Would you write out the lines below exactly, from the one containing "You are a GUI" to the very last, but without the pictures?

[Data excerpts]
========

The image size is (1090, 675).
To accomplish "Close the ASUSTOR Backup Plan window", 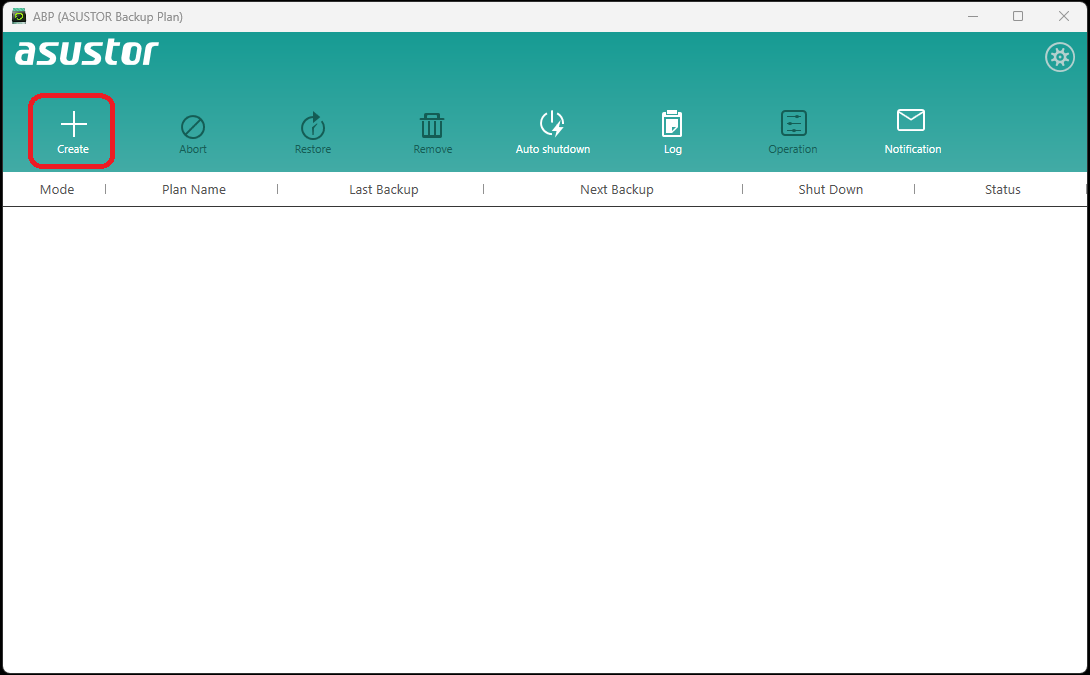I will click(x=1063, y=16).
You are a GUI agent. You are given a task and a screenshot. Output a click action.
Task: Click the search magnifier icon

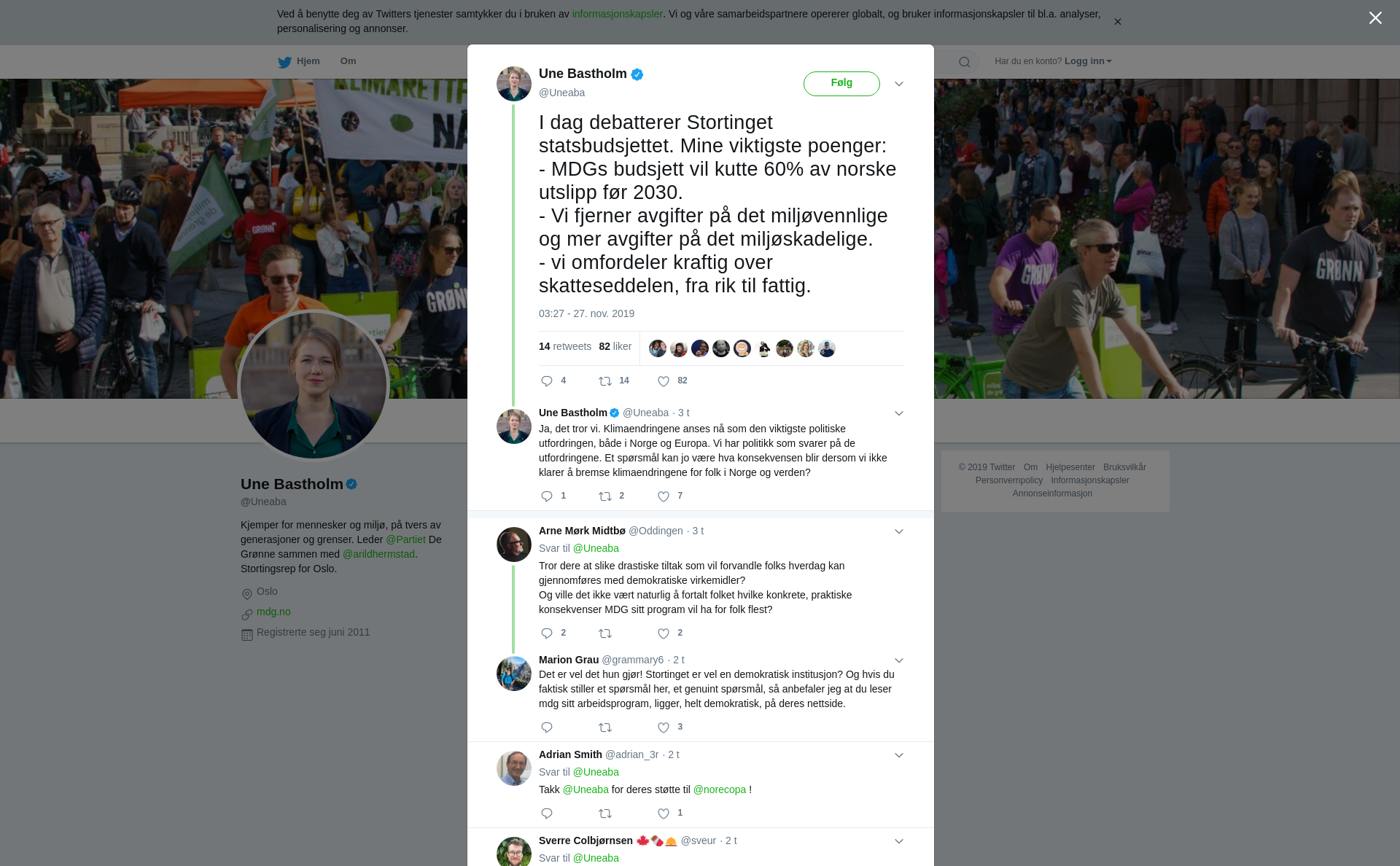(965, 62)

========

* Written answer *
You are a GUI agent. You are given a task and a screenshot. Output a click action.
Task: Click the search magnifier icon

(965, 62)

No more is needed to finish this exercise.